What is needed: The needed output is the run of lines below from the one containing "Select the Front" through the one containing "How do I perform: Click", copied exactly and free of pictures.

Provided material:
....
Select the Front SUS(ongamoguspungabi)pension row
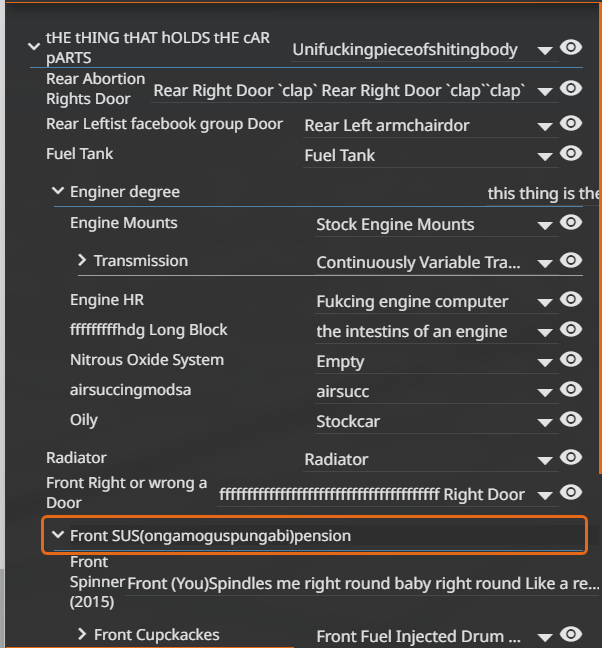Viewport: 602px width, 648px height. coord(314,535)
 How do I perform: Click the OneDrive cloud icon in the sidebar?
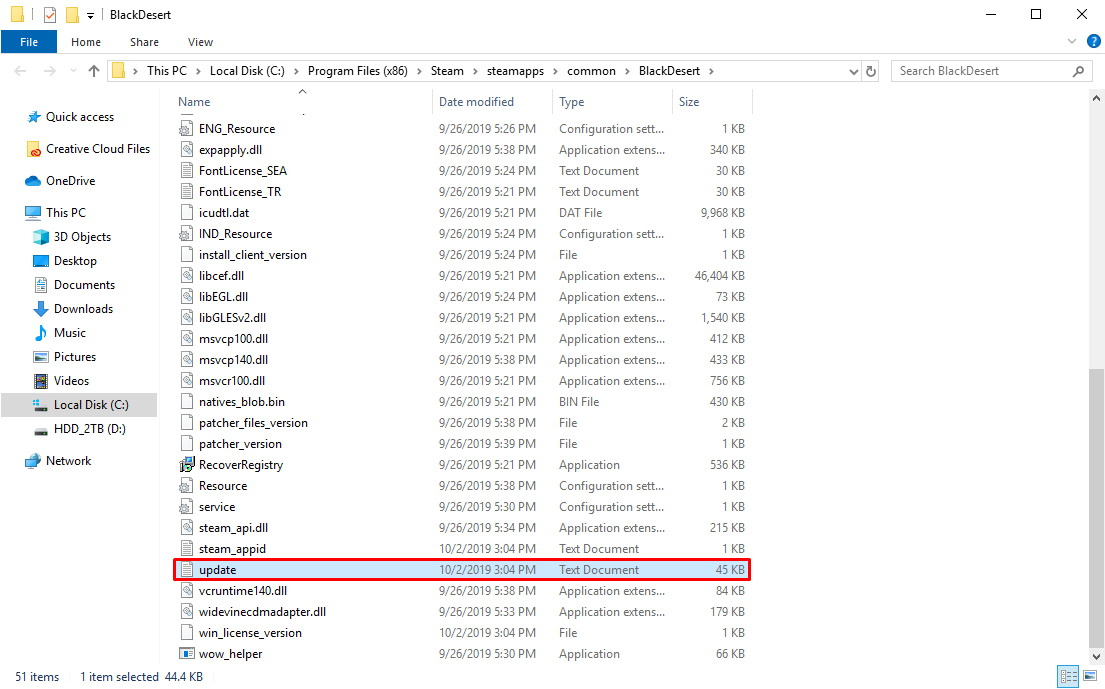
....
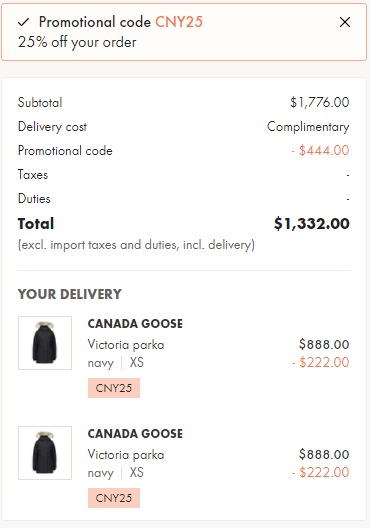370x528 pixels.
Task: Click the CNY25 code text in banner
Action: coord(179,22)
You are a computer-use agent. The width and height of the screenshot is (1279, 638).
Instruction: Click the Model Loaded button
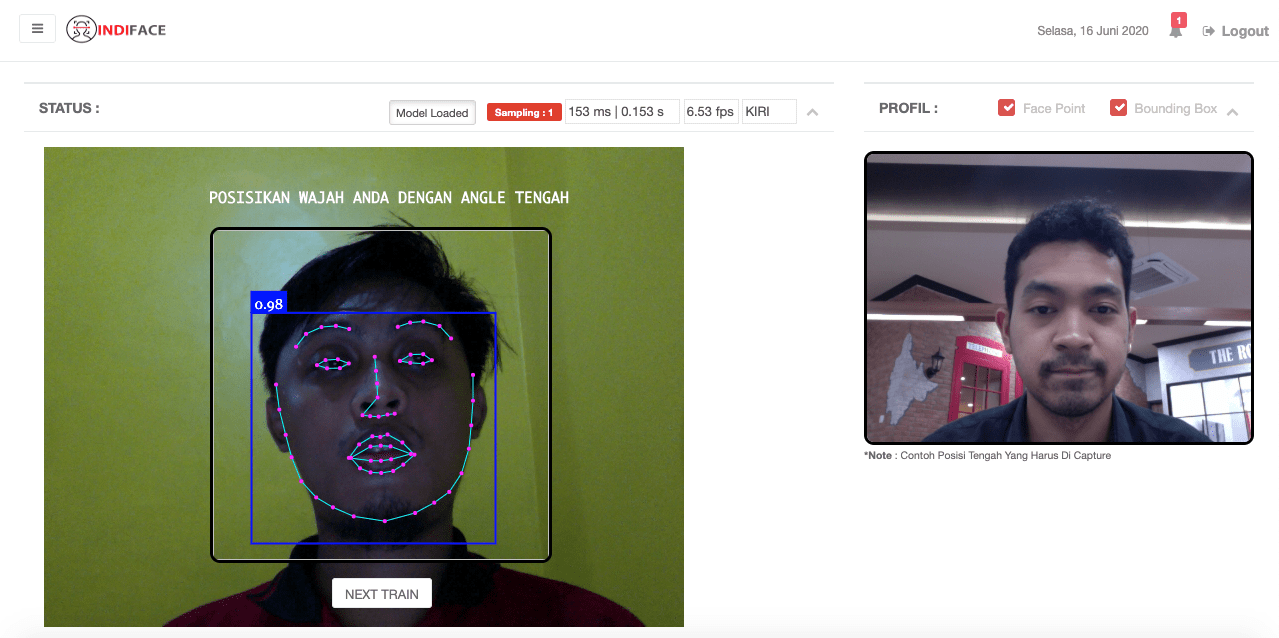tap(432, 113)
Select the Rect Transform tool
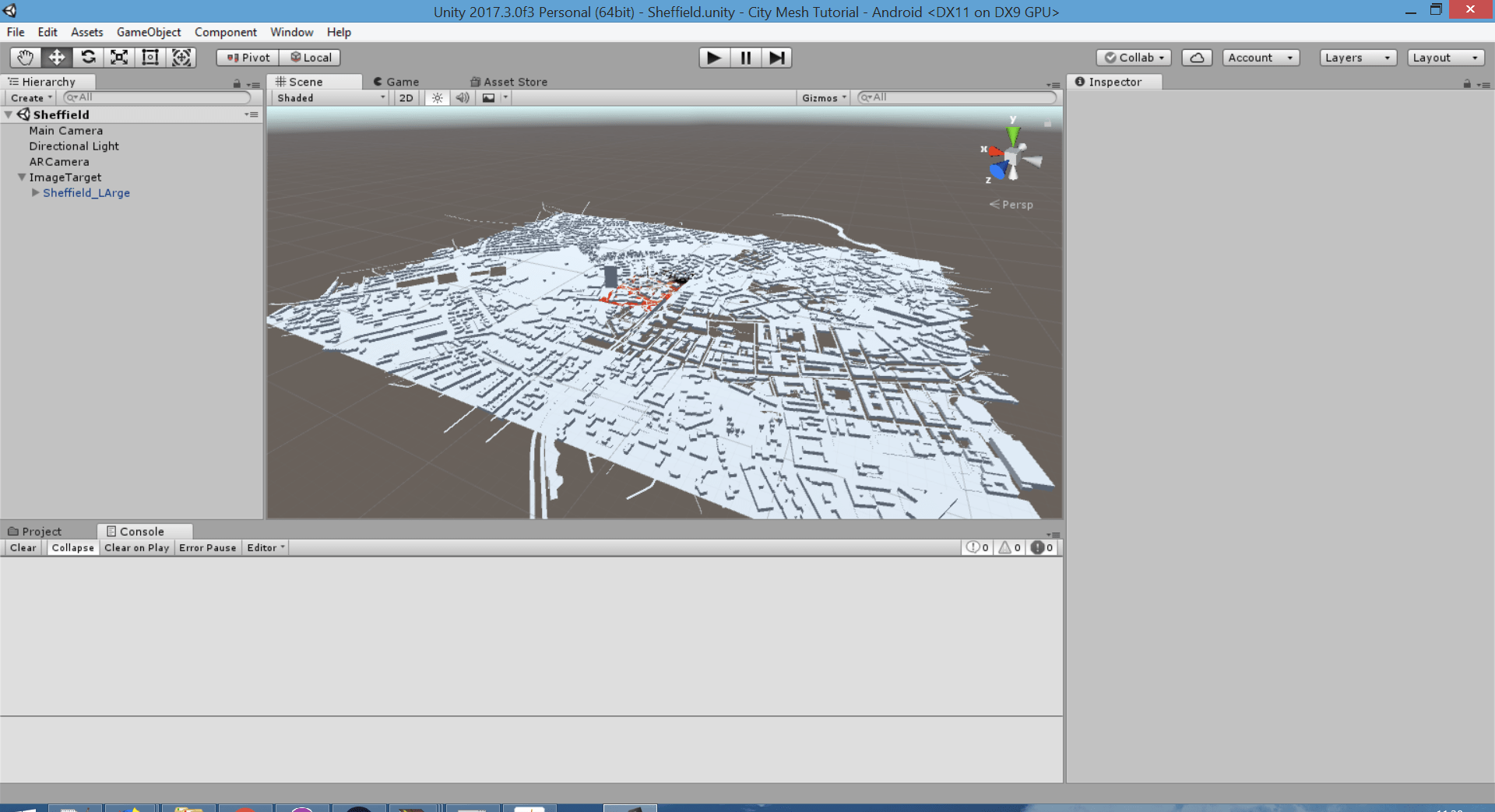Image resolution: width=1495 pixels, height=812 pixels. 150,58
....
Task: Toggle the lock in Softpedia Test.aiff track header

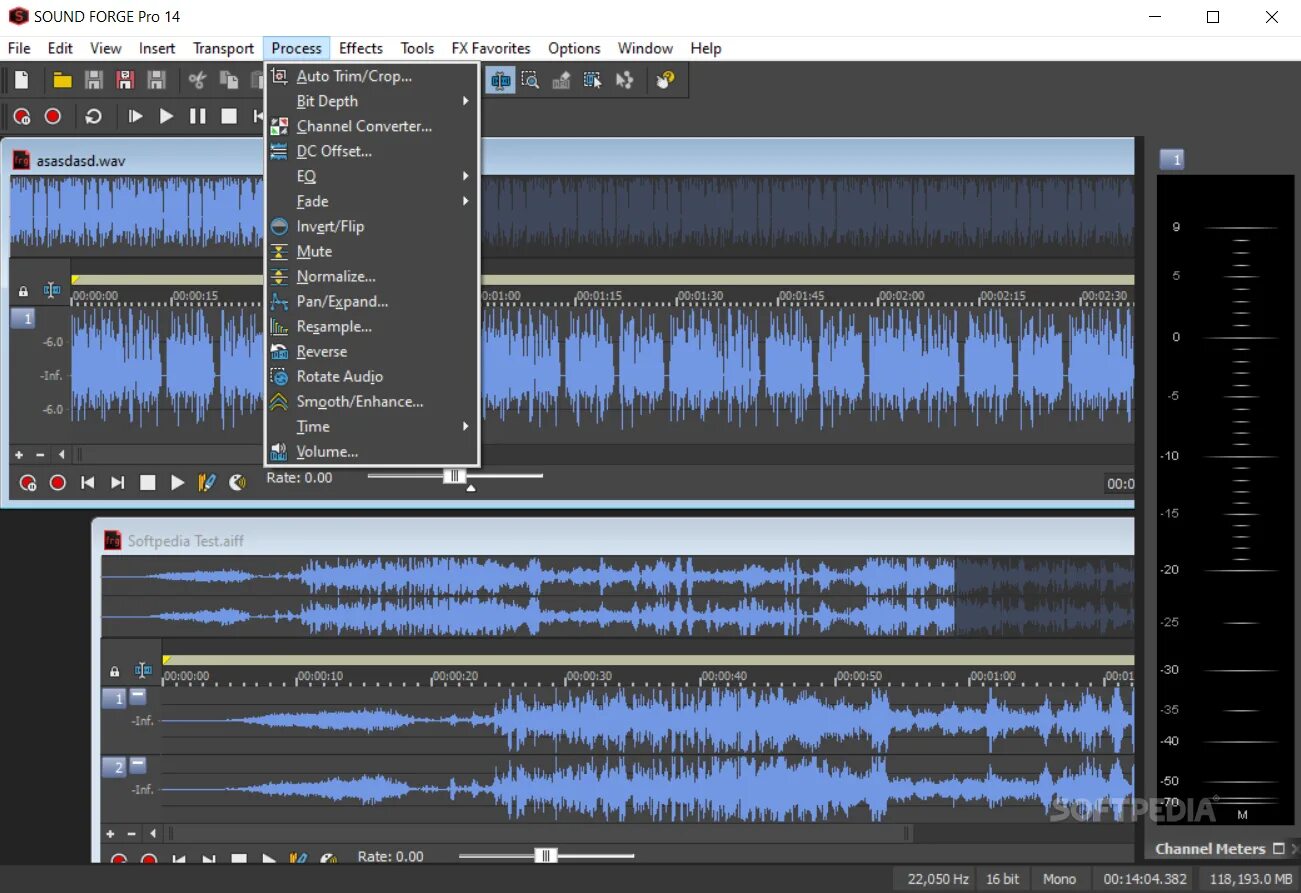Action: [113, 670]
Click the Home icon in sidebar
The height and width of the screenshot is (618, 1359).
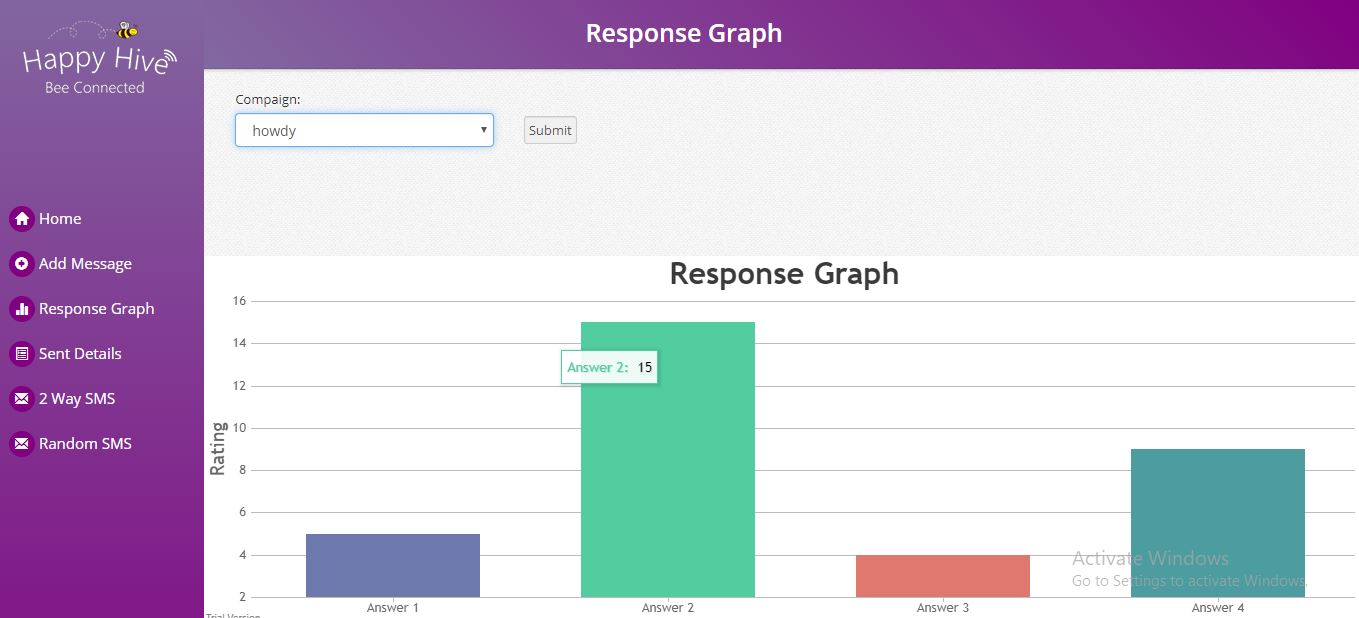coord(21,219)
....
Task response:
Select the Front SUS(ongamoguspungabi)pension row
Viewport: 602px width, 648px height. coord(314,535)
 How do I perform: Click the OneDrive cloud icon in the sidebar?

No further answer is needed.